PROBLEMS TO WORK ON ▸
1. According to the yasDataPrepKit readme, under which license is the package released?
2. In the yasDataPrepKit readme, swap "summary" for "analysis" and write out the stretch from "after this your" through "print(obj.calculate_mean())".
3. Continue the yasDataPrepKit readme from the point at which it stops.

Metadata-Version: 2.1
Name: yasDataPrepKit
Version: 0.4.1
Summary: This package can read data from a couple of different file types, can summarize data, handle missing values and can encode your data using one hot encoding.
Author: Yaseen Mohammed
Author-email: yasien202020@gmail.com
Classifier: Programming Language :: Python :: 3.12
Classifier: License :: OSI Approved :: MIT License
Classifier: Operating System :: OS Independent
Requires-Python: >=3.6

how to use this package:

after you download the package from PyPi

import this package like the following

import YasinDataPrepKit as Dtk

your can read a csv, json and Excel files and in order to do
that your need to do the next:

first you need to make an object and call the ReadingData class

obj = dtk.ReadingData(r"Your file absolute path")

make sure to always use (r"")when reading your data for 
correctly read your file path

after this your call the read() function like this

df = obj.read()

to print your data

print(df)

after you have done these steps correctly then the rest is easy 
you can do many function for data summary for instance:

to find mean of int and float columns you use

print(obj.calculate_mean())

DATASET ▸
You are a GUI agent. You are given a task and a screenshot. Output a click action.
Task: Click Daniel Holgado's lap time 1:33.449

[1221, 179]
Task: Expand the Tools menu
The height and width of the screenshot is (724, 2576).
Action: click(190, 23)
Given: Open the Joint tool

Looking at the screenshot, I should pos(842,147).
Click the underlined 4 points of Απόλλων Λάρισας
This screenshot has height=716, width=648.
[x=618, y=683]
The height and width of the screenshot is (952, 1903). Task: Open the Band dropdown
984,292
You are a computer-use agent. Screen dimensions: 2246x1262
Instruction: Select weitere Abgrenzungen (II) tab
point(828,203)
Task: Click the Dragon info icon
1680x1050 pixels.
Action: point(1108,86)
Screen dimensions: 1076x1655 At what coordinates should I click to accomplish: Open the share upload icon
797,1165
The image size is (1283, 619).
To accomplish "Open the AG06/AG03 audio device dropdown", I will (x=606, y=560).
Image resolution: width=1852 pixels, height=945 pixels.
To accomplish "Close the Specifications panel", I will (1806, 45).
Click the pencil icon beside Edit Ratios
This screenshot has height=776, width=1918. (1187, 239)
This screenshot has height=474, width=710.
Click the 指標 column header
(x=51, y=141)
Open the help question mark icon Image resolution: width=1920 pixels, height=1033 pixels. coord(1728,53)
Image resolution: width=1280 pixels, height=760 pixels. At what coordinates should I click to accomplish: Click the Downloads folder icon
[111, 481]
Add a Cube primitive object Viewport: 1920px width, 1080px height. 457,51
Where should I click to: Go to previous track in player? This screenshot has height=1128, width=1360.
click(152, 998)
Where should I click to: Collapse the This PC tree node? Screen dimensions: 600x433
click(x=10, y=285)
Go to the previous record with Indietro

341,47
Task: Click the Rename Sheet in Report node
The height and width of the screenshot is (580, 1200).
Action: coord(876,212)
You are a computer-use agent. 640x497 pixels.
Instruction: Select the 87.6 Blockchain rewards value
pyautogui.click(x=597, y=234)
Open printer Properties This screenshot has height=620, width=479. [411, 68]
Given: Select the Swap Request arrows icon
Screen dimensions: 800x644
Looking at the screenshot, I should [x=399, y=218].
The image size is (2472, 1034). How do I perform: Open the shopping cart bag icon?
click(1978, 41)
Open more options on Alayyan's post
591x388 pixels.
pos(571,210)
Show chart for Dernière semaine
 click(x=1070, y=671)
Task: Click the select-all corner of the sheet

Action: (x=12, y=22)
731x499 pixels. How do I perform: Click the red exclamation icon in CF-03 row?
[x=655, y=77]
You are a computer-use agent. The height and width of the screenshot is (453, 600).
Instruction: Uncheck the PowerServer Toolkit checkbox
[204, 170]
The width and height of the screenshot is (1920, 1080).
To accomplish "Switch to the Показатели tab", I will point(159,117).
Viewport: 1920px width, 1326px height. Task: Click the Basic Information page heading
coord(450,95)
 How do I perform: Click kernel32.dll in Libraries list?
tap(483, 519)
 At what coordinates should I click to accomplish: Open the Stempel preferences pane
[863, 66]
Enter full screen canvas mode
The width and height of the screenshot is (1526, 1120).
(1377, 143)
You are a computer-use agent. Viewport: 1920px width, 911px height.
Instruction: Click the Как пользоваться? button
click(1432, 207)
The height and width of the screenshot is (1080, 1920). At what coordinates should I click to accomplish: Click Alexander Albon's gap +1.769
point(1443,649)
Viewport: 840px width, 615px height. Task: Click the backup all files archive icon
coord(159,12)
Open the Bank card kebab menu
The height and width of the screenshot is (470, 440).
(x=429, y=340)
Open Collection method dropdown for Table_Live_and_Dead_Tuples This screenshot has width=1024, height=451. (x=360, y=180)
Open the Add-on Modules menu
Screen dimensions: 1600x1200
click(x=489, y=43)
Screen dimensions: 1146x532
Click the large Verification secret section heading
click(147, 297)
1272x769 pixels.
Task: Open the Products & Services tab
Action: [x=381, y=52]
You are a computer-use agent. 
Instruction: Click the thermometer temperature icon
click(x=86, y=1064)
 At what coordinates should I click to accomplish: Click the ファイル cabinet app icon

RESPONSES TO THE EXERCISE ▸
1. The MIT License.

2.
after this your call the read() function like this

df = obj.read()

to print your data

print(df)

after you have done these steps correctly then the rest is easy 
you can do many function for data analysis for instance:

to find mean of int and float columns you use

print(obj.calculate_mean())

3.
to find the maximum

print(obj.max_value())

for handling missing values you can use either the remove or 
impute methods

print(obj.handle_missing_values('remove'))
print(obj.handle_missing_values('impute'))

the 'remove' and 'impute' is you specifying the strategy you
want to use to handle missing values


there is also a function for encoding using one hot encoding

print(obj.encode_categorical_data())


here is a list for all functions other than the ones above that 
you can use from this package

to calculate sum

print(obj.calculate_sum())

to calculate minimum

print(obj.min_value())

to calculate median

print(obj.median_value())

to calculate variance

print(obj.var_value())

to calculate standard deviation

print(obj.std_deviation())

to calculate correlation coefficient

print(obj.cor_coefficient())